▶ _EXTRACT PROVIDED_:
# # # #
Proposition 1F

Results
| Choice | Votes | % |
| Yes | 3,565,419 | 74.23% |
| No | 1,237,694 | 25.77% |
| Total votes | 4,803,113 | 100.00% |
- For 80–90% 70–80% 60–70%

= 2009 California Proposition 1F =

2009 California Proposition 1F, also known as Senate Constitutional Amendment 8, was a measure approved by California voters relating to the salaries of state officers. It was an amendment of the Constitution of California prohibiting pay raises for members of the State Legislature, the Governor, and other state officials during deficit years. It was proposed by the legislature and approved in a referendum held as part of the May 19, 2009 special election ballot, in which the California electorate also voted on five other propositions.

==Background==
In February 2009, the State Legislature narrowly passed the 2008–2009 state budget during a special session, months after it was due. As part of the plan to lower the state's annual deficits, the State Legislature ordered a special election with various budget reform ballot propositions, among them Proposition 1F.
# # # #
▶ _RECORDED INFORMATION_:
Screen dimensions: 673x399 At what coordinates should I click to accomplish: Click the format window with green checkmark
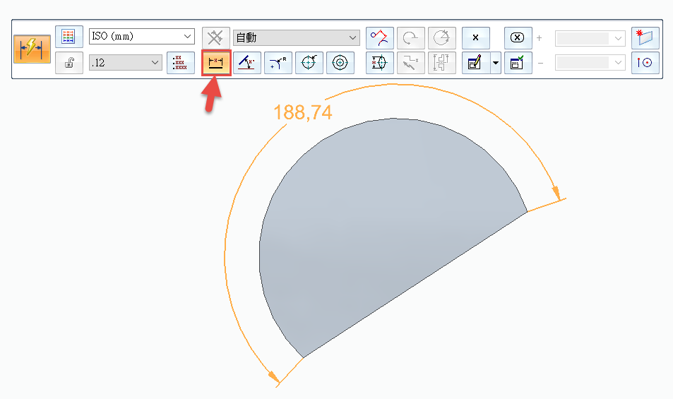pyautogui.click(x=518, y=63)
# # # #
▶ _TASKS TO PERFORM_:
1 > Transcribe the passage of the Proposition 1F article from "2009 California Proposition 1F, also" to "them Proposition 1F.".
2 > Summarize the Proposition 1F article in two sentences.

▶ _RESPONSES PER TASK_:
1 >
2009 California Proposition 1F, also known as Senate Constitutional Amendment 8, was a measure approved by California voters relating to the salaries of state officers. It was an amendment of the Constitution of California prohibiting pay raises for members of the State Legislature, the Governor, and other state officials during deficit years. It was proposed by the legislature and approved in a referendum held as part of the May 19, 2009 special election ballot, in which the California electorate also voted on five other propositions.

==Background==
In February 2009, the State Legislature narrowly passed the 2008–2009 state budget during a special session, months after it was due. As part of the plan to lower the state's annual deficits, the State Legislature ordered a special election with various budget reform ballot propositions, among them Proposition 1F.

2 > Proposition 1F, also known as Senate Constitutional Amendment 8, was an amendment to the California Constitution that prohibits pay raises for members of the State Legislature, the Governor, and other state officials during deficit years, and California voters approved it in the May 19, 2009 special election. The State Legislature ordered that election, which included several budget reform propositions, as part of its plan to lower the state's annual deficits after it narrowly passed the overdue 2008–2009 budget in February 2009.